How to stay away from these threats?
To protect yourself against this, only use websites that use what's called HTTPS. This adds another extra layer of encryption so that nobody in between your browser and the website can read any of the data. Many major websites like your bank, Google, Facebook, and many news organizations, use HTTPS. You can tell if a website uses HTTPS when the address of the website in the address bar begins with HTTPS. On most major browsers this is also accompanied by a padlock symbol. With these websites, you can safely login and your login data cannot be stolen. But if a website you visit doesn't have that crucial 'S' - just an 'HTTP' - it's not secure. If you must visit an insecure website while using Tor, remember the possibility of a malicious exit note and don't log in or enter any identifying information.
More about Tor
Tor allows you to run all kinds of programs over the Tor network, such as chat programs or email clients, but that can be a complicated operation which requires lots of configuration and it's easy to get wrong. And if you do get it wrong Tor might not work properly and you could give away who you are without knowing. To make it more simple the developers of Tor have released a program called Tor Browser. This is a browser which is specifically set up to run only over Tor. All of the settings are taken care of and it works out of the box this means that the most likely thing that people want to do: browse the web, they can do over Tor easily and safely. If you live in a country where your ISPs are obliged to retain your browsing history, Tor protects you against this. It also protects you against various other tracking technologies and insecure web technologies such as website cookies or browser fingerprinting.
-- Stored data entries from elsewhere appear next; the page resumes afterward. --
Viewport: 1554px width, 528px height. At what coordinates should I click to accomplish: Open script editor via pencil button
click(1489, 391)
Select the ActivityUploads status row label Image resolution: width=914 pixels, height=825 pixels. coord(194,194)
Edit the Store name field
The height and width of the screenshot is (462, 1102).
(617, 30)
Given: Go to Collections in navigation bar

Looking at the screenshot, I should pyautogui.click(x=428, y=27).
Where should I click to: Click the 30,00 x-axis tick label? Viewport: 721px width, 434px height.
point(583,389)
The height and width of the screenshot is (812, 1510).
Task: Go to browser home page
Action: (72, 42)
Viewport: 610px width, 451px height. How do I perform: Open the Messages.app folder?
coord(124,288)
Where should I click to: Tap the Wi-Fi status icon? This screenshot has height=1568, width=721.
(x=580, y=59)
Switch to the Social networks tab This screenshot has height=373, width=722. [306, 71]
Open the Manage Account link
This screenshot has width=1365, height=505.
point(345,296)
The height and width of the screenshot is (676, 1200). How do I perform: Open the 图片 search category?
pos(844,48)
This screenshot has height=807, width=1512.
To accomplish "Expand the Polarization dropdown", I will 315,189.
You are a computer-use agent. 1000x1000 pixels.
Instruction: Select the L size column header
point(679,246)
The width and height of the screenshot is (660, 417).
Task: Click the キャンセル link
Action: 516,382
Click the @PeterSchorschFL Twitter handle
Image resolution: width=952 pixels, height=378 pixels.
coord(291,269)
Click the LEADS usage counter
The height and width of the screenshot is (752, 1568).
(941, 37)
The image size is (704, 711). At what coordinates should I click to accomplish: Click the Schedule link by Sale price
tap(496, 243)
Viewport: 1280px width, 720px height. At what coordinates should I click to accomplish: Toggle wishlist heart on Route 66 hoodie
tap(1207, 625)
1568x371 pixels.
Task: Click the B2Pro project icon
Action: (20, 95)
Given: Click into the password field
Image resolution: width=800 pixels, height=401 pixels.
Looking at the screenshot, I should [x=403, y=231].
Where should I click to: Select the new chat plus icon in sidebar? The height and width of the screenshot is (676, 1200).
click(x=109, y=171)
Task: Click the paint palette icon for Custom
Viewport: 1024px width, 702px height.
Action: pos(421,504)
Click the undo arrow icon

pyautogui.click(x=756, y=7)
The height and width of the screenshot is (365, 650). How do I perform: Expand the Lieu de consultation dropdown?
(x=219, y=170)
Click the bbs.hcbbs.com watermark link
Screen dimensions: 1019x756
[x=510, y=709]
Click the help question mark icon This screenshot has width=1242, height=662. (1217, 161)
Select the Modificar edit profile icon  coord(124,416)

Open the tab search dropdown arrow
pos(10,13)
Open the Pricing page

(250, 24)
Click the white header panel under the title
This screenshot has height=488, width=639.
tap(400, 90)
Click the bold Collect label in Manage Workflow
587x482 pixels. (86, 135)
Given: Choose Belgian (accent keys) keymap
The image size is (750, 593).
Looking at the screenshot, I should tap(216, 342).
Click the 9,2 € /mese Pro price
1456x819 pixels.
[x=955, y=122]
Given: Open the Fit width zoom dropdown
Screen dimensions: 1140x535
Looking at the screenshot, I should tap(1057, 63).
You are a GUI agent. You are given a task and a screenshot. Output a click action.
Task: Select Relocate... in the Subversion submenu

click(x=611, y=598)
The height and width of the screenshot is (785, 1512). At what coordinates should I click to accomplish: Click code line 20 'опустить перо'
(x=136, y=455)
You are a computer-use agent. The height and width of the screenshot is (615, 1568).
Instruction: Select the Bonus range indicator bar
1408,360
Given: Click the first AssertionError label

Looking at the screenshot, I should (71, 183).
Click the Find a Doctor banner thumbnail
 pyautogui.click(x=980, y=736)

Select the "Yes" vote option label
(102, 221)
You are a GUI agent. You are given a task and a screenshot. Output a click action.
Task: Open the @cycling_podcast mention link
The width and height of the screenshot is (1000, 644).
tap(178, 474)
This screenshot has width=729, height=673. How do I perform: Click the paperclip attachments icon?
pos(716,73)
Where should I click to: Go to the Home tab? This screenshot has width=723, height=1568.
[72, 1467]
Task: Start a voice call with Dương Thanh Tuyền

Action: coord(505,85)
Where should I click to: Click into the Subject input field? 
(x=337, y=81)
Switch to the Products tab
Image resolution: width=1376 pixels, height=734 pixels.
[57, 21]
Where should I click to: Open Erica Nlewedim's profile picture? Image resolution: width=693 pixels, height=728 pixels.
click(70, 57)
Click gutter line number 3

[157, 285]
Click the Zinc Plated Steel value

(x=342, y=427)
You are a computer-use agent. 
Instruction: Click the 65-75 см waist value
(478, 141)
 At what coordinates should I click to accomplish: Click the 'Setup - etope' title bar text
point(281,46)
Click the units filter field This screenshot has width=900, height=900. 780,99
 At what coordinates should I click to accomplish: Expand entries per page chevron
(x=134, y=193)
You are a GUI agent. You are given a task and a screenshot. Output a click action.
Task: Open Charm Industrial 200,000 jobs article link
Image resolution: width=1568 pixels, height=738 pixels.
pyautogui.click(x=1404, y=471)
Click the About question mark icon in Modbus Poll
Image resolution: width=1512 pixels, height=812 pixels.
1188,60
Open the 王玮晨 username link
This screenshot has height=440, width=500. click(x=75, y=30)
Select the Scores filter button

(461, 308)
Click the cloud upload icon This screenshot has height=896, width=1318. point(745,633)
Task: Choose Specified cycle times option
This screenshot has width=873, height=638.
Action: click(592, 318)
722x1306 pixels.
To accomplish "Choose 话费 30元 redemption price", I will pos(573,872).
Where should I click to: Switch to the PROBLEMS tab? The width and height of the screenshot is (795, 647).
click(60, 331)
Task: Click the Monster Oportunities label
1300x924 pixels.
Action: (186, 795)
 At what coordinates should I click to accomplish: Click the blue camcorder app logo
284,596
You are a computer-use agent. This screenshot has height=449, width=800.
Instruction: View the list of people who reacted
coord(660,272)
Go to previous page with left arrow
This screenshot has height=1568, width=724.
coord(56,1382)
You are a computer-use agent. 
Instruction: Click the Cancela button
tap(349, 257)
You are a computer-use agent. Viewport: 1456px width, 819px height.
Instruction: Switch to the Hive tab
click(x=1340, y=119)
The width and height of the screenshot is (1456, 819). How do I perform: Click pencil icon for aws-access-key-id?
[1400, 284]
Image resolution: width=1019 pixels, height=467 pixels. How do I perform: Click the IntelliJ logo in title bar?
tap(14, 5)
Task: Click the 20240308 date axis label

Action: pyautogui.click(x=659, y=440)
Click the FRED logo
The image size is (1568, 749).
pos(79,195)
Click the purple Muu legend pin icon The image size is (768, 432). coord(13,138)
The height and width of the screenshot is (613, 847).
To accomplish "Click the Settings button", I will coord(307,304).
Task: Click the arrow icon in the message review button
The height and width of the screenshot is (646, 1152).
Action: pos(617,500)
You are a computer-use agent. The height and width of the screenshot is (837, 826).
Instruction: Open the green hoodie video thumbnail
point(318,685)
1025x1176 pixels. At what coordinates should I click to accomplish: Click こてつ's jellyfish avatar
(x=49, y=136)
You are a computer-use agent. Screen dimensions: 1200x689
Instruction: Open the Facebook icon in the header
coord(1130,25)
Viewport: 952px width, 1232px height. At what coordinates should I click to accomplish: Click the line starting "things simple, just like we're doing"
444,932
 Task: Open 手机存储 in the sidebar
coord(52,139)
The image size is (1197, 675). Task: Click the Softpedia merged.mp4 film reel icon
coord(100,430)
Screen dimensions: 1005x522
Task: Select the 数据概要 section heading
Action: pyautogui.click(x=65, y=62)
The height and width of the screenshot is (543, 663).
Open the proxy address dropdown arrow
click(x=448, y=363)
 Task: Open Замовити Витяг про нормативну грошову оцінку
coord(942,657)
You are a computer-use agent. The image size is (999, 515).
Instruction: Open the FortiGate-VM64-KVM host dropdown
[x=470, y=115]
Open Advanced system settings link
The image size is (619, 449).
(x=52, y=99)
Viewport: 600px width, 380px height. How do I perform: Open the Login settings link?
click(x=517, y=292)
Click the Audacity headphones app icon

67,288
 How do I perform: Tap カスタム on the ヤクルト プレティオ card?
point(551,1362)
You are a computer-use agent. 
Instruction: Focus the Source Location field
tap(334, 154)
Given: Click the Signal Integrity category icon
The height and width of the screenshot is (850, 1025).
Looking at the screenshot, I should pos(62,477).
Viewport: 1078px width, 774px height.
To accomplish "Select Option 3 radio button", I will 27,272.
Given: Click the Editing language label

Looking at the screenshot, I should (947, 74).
Be careful though. Using Tor doesn't make you invincible. For instance, Tor Browser only gives you anonymity for browsing that happens within the Tor Browser. If you've Tor Browser open but then use a different browser like Firefox, or if you use a chat app on your computer, the data from those apps will not be sent over the Tor network and you're not protected. Also, there are a bunch of things that Tor won't protect you from. If you log into a website that is in your name, for instance, your Gmail account while using Tor, even though your IP address is different, that activity is still tied to you because the account is in your name. Furthermore in some countries using Tor itself might draw attention to you. You should check whether it is legal to use Tor in your country before you use it, just to make sure that the mere fact of using it won't place you in harm's way. So it's important to think a little about how Tor protects you and how it doesn't. To find out more about this, visit the Tor website at torproject.org and read the documentation before you use Tor. There are plenty of other features and details to Tor, but that's the basic story of how Tor works.